--- DOCUMENT PASSAGE Enclosed Below ---
More than 30 percent of the time, people conducting searches online are trying to return to a website they've already seen, said Grant Ryan, chief executive of Eurekster Inc.

Ryan thinks search sites should highlight the Web pages a user has visited before, instead of just giving all users the same results for a particular subject. Grant Ryan is convinced Internet searches should be more than "one size fits all."

Ryan said the Eurekster site, launched last month, does so by providing users with "personalized" responses. If a user finds a Web page useful and stays on it for a while, it will come up at the top of the list the next time the user searches the same subject.

Eurekster also lets users share these results with close groups of friends or colleagues whom they identify through social-networking technology, which is also used on sites where people meet each other through their friends. Before the end of the year, Ryan plans to unveil a more specialized product: searches designed for particular topics, and not for general use.

For instance, a search product centered solely on fly-fishing might be installed on the Internet site of a fly-fishing store, or a search on breast cancer could be built into a health care Web page.

"You'll be able to have different views of the Internet," Ryan said. "Adding personalization to search is almost an inevitable thing." Inevitable, perhaps, and welcome. For years, search providers have battled to make results more relevant. Now, as competition heats up in this market, a crop of new technologies that make search results more sophisticated is challenging leaders such as Google Inc.

The search business is booming. In the late 1990s, many executives saw the business as a commodity -- a necessary feature for a Web site, but a static one that didn't make money. Their view has changed.

Search advertising totaled $2.3 billion in the United States last year, and the market is growing rapidly. Only last week, initial public offering candidate Google expanded the reach of its search engine by another 1 billion Web pages, bringing the total number of pages it indexes to 4.28 billion. It continues to test its Froogle shopping search service and its Orkut social-networking site. Google is also preparing an e-mail service.
--- End of Enclosed DOCUMENT PASSAGE ---
=== PROBLEM 1 ===
Reproduce part of the Eurekster search text word for word, starting at "For instance, a" and ending at "as Google Inc.".
=== PROBLEM 2 ===
In the Eurekster search text, how many Web pages does Google index after its latest expansion?
=== PROBLEM 3 ===
Pick up the Eurekster search text after its last sentence and keep writing it.
--- DATA SECTION Enclosed Below ---
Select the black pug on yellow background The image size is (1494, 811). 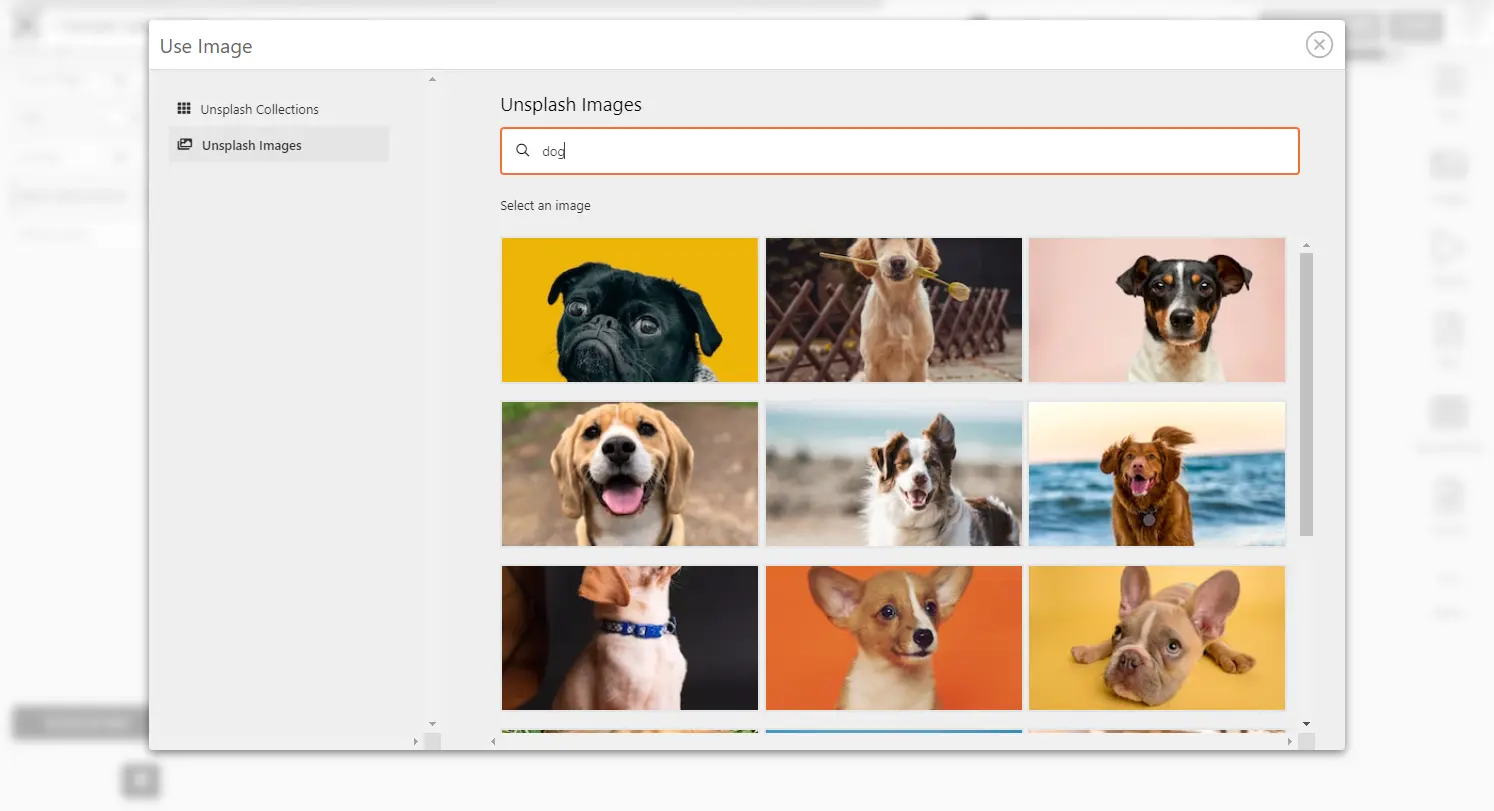[629, 309]
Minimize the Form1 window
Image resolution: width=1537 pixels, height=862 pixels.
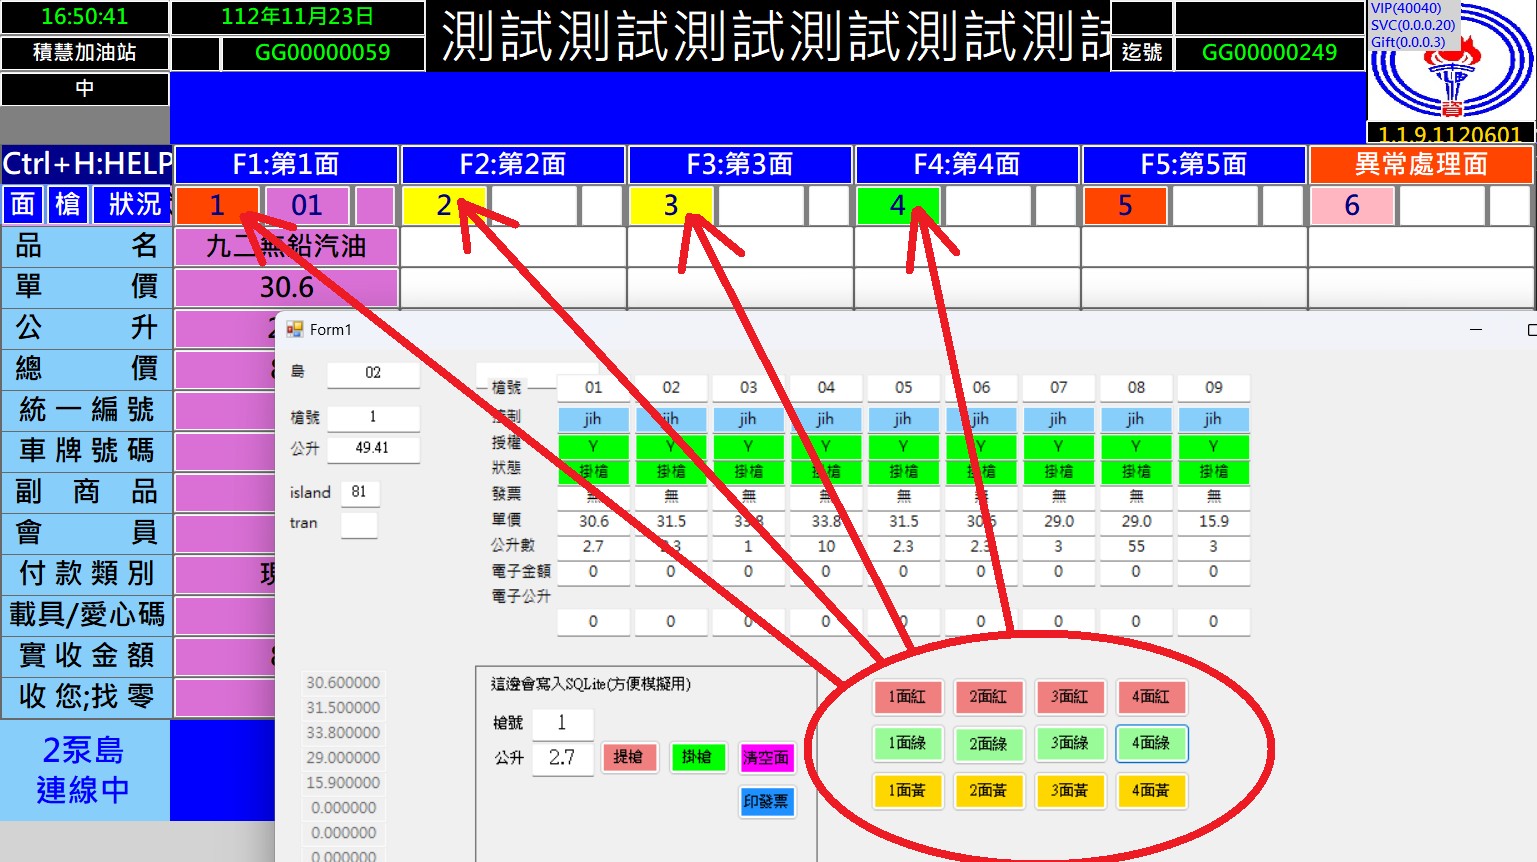pyautogui.click(x=1476, y=329)
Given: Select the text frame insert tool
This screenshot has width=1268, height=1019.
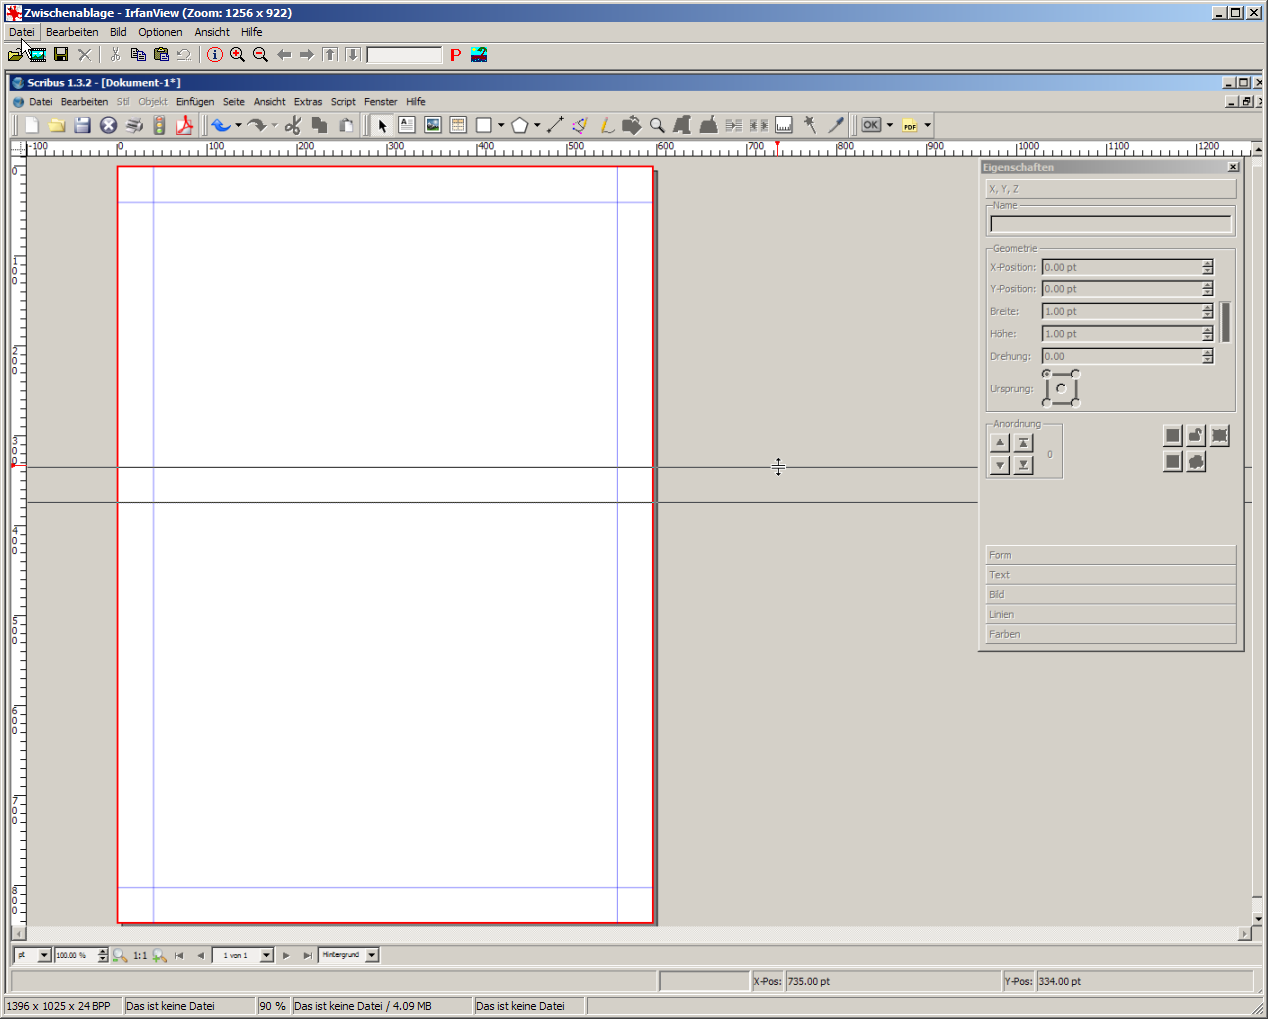Looking at the screenshot, I should click(407, 125).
--- End of Enclosed DATA SECTION ---
=== EXPECTED OUTPUT 1 ===
For instance, a search product centered solely on fly-fishing might be installed on the Internet site of a fly-fishing store, or a search on breast cancer could be built into a health care Web page.

"You'll be able to have different views of the Internet," Ryan said. "Adding personalization to search is almost an inevitable thing." Inevitable, perhaps, and welcome. For years, search providers have battled to make results more relevant. Now, as competition heats up in this market, a crop of new technologies that make search results more sophisticated is challenging leaders such as Google Inc.

=== EXPECTED OUTPUT 2 ===
4.28 billion

=== EXPECTED OUTPUT 3 ===
Yahoo Inc. also is moving full throttle. Last week, it shifted from repackaging Google's search results to using a combination of its own search formulas. The company is promising new personalization and local search features in coming weeks.

Microsoft Corp. also plans to release its own search technology, probably later this year.

Experts and executives said they anticipate searching on the Web will evolve rapidly. Many smaller firms are dramatically rethinking the way search is conducted, directed and displayed. The market is "going to evolve away from search engines to answer engines," said Chris Sherman, editor of the industry newsletter SearchDay, referring to techniques designed to better understand what users are seeking.

Peter Norvig, Google's director of search quality, said the company is aware of the innovation taking place. "There's a lot of good ideas going around and we're looking at them all."

Google is considering the idea of personalization and in the future could move toward "classifying results" to make them better organized, Norvig said. It also could offer suggestions to improve searching. "I think you'll see more and more of that in the next year."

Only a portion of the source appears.